Our data have also demonstrated dramatic modulation of genetic effects as a function of multiple environmental contexts across adolescence, with genetic influences on substance use assuming greater importance under conditions of reduced parental monitoring (Dick, Viken et al., 2007), high peer deviance (Cooke et al., 2015), more urban settings (Dick, Rose, Viken et al., 2001) and as a function of related sociodemographic factors (Dick, Rose, Viken et al., 2001; Rose, Dick, Viken & Kaprio, 2001). Furthermore, we found that the importance of relevant moderating environmental factors changes across developmental stages (Dick, Pagan, Viken et al., 2007). In young adulthood, genetic influences on alcohol use vary as a function of romantic relationship status and social support networks (Barr et al., 2017). We have extended these studies to include measured polygenetic risk scores, characterizing the mediating pathways by which genetic risk is operating, and the environments that moderate associations of polygenic risk scores with adverse outcomes (Barr et al., 2019; Li et al., 2017; Salvatore et al., 2014; Salvatore et al., 2018; Savage, Salvatore et al., 2018). These studies underscore the important role of multiple environmental contexts in exacerbating or buffering the impact of genetic influences on alcohol use outcomes emerging during early adulthood.

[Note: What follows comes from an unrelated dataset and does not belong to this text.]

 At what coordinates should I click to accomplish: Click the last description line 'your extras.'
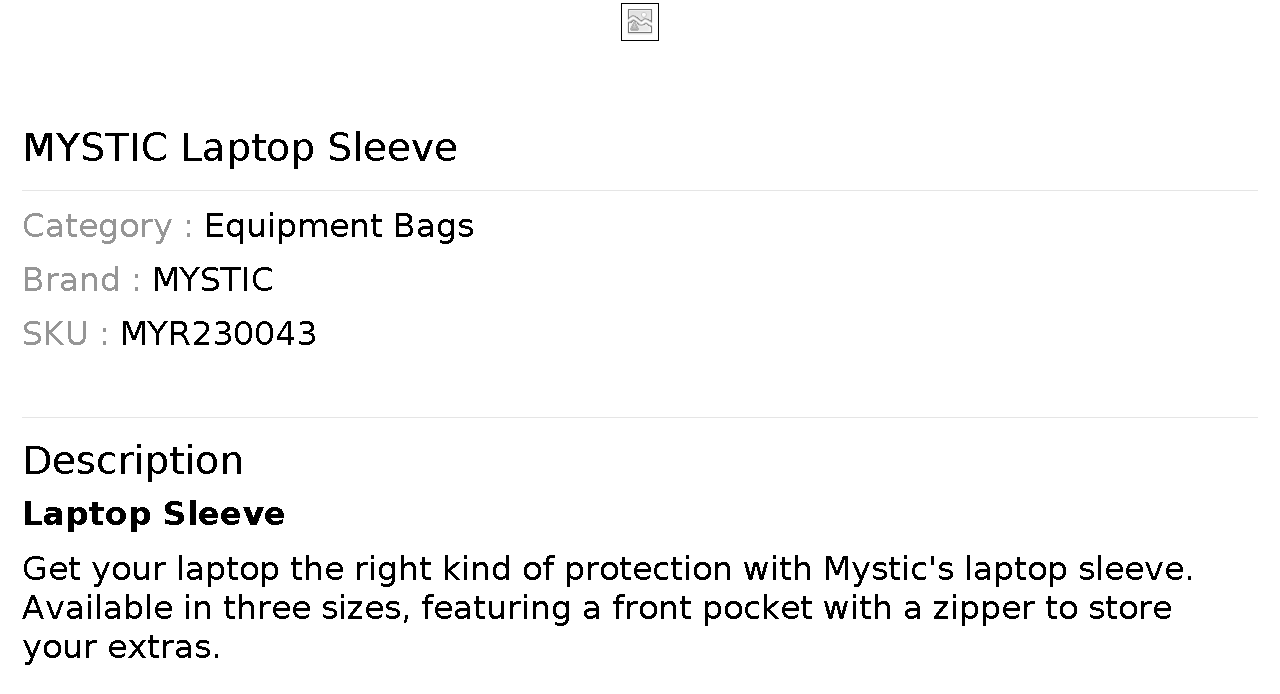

A series of FT12 studies have characterized effects of early pubertal maturation (Dick et al., 2000; Dick, Rose, Pulkkinen et al., 2001; Savage, Rose et al., 2018), behavioral characteristics of peer friendships (Dick, Pagan, Holliday et al., 2007) and the nature of parental influences on initiation and trajectories of substance use (Latendresse et al., 2008, 2009, 2010; Salvatore, Aliev et al., 2015). One finding of these efforts (Dick, Pagan, Holliday et al., 2007; Dick et al., 2000) has been that females may be more strongly affected by environmental influences than are males; and data from peer nominations at age 12 offer evidence of a protective role of social anxiety on trajectories of substance use, with differential effects for males and females (Savage et al., 2016). We briefly review some of that recent work below.

Sex Differences

The multiple sources of adolescent assessment in FT12 permitted us to demonstrate shared environmental variance in measured characteristics of home environments (reduced parental monitoring and less supportive household atmosphere). Analyses of drinking patterns at age 14 illustrated cooperative social interaction on abstinence and the peer nomination data from FT12 document significant similarities of peer-assessed behavior of twins and their best friends. Behavioral resemblance was greater in the peer assessments of best friends of MZ cotwins, suggesting that adolescent friendship selection is an active process guided, in part, by our genetic dispositions. Patterns of substance use in early adolescence are especially sensitive to both active selection (adolescents seek to befriend those with behaviors and attitudes matching their own), and reciprocal effects of socialization experiences with the selected peers. A robust predictor of drinking/abstaining in adolescence is drinking or smoking friends, and having friends who drink, smoke, use drugs or engage in delinquent behaviors is more predictive of drinking among girls than among boys.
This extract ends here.